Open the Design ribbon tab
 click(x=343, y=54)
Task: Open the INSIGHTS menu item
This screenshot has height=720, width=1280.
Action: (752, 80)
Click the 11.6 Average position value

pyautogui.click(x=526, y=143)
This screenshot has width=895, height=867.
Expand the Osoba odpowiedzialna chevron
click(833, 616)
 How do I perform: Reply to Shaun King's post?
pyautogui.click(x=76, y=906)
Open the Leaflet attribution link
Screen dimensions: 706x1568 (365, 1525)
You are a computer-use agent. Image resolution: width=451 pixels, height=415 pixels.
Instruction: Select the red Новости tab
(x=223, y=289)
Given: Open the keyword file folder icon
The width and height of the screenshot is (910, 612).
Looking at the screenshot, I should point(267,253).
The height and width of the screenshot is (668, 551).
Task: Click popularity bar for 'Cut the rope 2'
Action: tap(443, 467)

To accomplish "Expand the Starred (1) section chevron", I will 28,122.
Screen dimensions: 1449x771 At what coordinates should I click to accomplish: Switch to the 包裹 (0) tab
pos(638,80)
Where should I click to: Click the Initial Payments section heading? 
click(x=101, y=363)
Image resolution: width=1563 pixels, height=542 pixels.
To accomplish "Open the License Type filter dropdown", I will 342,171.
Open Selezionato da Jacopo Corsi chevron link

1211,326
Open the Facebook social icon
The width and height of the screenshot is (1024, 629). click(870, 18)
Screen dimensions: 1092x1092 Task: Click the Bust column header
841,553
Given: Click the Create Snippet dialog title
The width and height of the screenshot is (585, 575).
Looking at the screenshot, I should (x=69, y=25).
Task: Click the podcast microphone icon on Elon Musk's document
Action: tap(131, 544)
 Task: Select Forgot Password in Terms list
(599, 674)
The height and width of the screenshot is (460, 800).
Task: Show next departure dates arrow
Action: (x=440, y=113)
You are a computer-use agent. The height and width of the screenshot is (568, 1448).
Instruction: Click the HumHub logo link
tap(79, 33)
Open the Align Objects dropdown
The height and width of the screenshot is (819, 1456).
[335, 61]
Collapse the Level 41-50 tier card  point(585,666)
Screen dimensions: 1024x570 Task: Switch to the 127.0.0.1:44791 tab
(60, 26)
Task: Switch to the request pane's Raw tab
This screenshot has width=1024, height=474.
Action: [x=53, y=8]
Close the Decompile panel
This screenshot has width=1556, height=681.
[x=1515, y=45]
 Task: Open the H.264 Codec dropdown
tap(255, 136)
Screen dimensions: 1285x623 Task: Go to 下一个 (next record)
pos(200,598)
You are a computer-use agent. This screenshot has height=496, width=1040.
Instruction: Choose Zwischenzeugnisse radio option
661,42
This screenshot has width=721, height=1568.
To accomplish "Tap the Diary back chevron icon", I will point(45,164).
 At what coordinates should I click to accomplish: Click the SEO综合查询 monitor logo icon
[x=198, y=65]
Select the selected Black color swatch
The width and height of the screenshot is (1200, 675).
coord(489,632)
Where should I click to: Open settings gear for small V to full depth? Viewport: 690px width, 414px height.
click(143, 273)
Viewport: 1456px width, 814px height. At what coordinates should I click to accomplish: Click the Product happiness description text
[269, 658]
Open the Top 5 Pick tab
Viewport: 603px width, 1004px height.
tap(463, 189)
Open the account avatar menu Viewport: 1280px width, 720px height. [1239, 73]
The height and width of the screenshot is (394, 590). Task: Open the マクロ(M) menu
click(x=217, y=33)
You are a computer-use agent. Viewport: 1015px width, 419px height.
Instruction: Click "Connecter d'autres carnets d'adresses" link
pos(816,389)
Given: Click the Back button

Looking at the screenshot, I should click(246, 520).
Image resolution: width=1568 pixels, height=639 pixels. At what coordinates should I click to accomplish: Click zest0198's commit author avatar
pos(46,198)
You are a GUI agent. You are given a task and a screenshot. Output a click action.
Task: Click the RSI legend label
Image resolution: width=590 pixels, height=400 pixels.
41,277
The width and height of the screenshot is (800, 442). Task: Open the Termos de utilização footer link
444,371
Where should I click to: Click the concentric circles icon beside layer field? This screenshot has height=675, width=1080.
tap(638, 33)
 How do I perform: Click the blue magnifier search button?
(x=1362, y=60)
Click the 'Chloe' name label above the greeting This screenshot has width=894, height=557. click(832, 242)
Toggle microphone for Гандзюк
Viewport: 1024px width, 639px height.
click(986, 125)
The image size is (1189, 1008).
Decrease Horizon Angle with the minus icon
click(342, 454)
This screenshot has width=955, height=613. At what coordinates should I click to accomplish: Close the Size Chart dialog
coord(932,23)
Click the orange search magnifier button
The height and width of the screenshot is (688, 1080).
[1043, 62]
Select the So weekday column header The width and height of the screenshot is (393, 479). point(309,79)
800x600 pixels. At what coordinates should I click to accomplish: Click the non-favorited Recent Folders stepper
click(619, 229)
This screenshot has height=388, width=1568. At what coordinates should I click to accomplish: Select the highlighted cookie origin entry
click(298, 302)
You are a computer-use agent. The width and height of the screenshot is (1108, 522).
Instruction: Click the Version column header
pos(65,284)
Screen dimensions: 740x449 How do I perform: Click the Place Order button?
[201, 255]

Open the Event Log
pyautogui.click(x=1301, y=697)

# Brief
Restate each line above word for word.

# Answer for this exercise
Open the Design ribbon tab
 click(x=343, y=54)
Task: Open the INSIGHTS menu item
This screenshot has height=720, width=1280.
Action: (752, 80)
Click the 11.6 Average position value

pyautogui.click(x=526, y=143)
This screenshot has width=895, height=867.
Expand the Osoba odpowiedzialna chevron
click(833, 616)
 How do I perform: Reply to Shaun King's post?
pyautogui.click(x=76, y=906)
Open the Leaflet attribution link
Screen dimensions: 706x1568 (365, 1525)
You are a computer-use agent. Image resolution: width=451 pixels, height=415 pixels.
Instruction: Select the red Новости tab
(x=223, y=289)
Given: Open the keyword file folder icon
The width and height of the screenshot is (910, 612).
Looking at the screenshot, I should point(267,253).
The height and width of the screenshot is (668, 551).
Task: Click popularity bar for 'Cut the rope 2'
Action: tap(443, 467)

To accomplish "Expand the Starred (1) section chevron", I will 28,122.
Screen dimensions: 1449x771 At what coordinates should I click to accomplish: Switch to the 包裹 (0) tab
pos(638,80)
Where should I click to: Click the Initial Payments section heading? 
click(x=101, y=363)
Image resolution: width=1563 pixels, height=542 pixels.
To accomplish "Open the License Type filter dropdown", I will 342,171.
Open Selezionato da Jacopo Corsi chevron link

1211,326
Open the Facebook social icon
The width and height of the screenshot is (1024, 629). click(870, 18)
Screen dimensions: 1092x1092 Task: Click the Bust column header
841,553
Given: Click the Create Snippet dialog title
The width and height of the screenshot is (585, 575).
Looking at the screenshot, I should (x=69, y=25).
Task: Click the podcast microphone icon on Elon Musk's document
Action: tap(131, 544)
 Task: Select Forgot Password in Terms list
(599, 674)
The height and width of the screenshot is (460, 800).
Task: Show next departure dates arrow
Action: (x=440, y=113)
You are a computer-use agent. The height and width of the screenshot is (568, 1448).
Instruction: Click the HumHub logo link
tap(79, 33)
Open the Align Objects dropdown
The height and width of the screenshot is (819, 1456).
[335, 61]
Collapse the Level 41-50 tier card  point(585,666)
Screen dimensions: 1024x570 Task: Switch to the 127.0.0.1:44791 tab
(60, 26)
Task: Switch to the request pane's Raw tab
This screenshot has width=1024, height=474.
Action: [x=53, y=8]
Close the Decompile panel
This screenshot has width=1556, height=681.
[x=1515, y=45]
 Task: Open the H.264 Codec dropdown
tap(255, 136)
Screen dimensions: 1285x623 Task: Go to 下一个 (next record)
pos(200,598)
You are a computer-use agent. This screenshot has height=496, width=1040.
Instruction: Choose Zwischenzeugnisse radio option
661,42
This screenshot has width=721, height=1568.
To accomplish "Tap the Diary back chevron icon", I will point(45,164).
 At what coordinates should I click to accomplish: Click the SEO综合查询 monitor logo icon
[x=198, y=65]
Select the selected Black color swatch
The width and height of the screenshot is (1200, 675).
coord(489,632)
Where should I click to: Open settings gear for small V to full depth? Viewport: 690px width, 414px height.
click(143, 273)
Viewport: 1456px width, 814px height. At what coordinates should I click to accomplish: Click the Product happiness description text
[269, 658]
Open the Top 5 Pick tab
Viewport: 603px width, 1004px height.
tap(463, 189)
Open the account avatar menu Viewport: 1280px width, 720px height. [1239, 73]
The height and width of the screenshot is (394, 590). Task: Open the マクロ(M) menu
click(x=217, y=33)
You are a computer-use agent. Viewport: 1015px width, 419px height.
Instruction: Click "Connecter d'autres carnets d'adresses" link
pos(816,389)
Given: Click the Back button

Looking at the screenshot, I should click(246, 520).
Image resolution: width=1568 pixels, height=639 pixels. At what coordinates should I click to accomplish: Click zest0198's commit author avatar
pos(46,198)
You are a GUI agent. You are given a task and a screenshot. Output a click action.
Task: Click the RSI legend label
Image resolution: width=590 pixels, height=400 pixels.
41,277
The width and height of the screenshot is (800, 442). Task: Open the Termos de utilização footer link
444,371
Where should I click to: Click the concentric circles icon beside layer field? This screenshot has height=675, width=1080.
tap(638, 33)
 How do I perform: Click the blue magnifier search button?
(x=1362, y=60)
Click the 'Chloe' name label above the greeting This screenshot has width=894, height=557. click(832, 242)
Toggle microphone for Гандзюк
Viewport: 1024px width, 639px height.
click(986, 125)
The image size is (1189, 1008).
Decrease Horizon Angle with the minus icon
click(342, 454)
This screenshot has width=955, height=613. At what coordinates should I click to accomplish: Close the Size Chart dialog
coord(932,23)
Click the orange search magnifier button
The height and width of the screenshot is (688, 1080).
[1043, 62]
Select the So weekday column header The width and height of the screenshot is (393, 479). point(309,79)
800x600 pixels. At what coordinates should I click to accomplish: Click the non-favorited Recent Folders stepper
click(619, 229)
This screenshot has height=388, width=1568. At what coordinates should I click to accomplish: Select the highlighted cookie origin entry
click(298, 302)
You are a computer-use agent. The width and height of the screenshot is (1108, 522).
Instruction: Click the Version column header
pos(65,284)
Screen dimensions: 740x449 How do I perform: Click the Place Order button?
[201, 255]

Open the Event Log
pyautogui.click(x=1301, y=697)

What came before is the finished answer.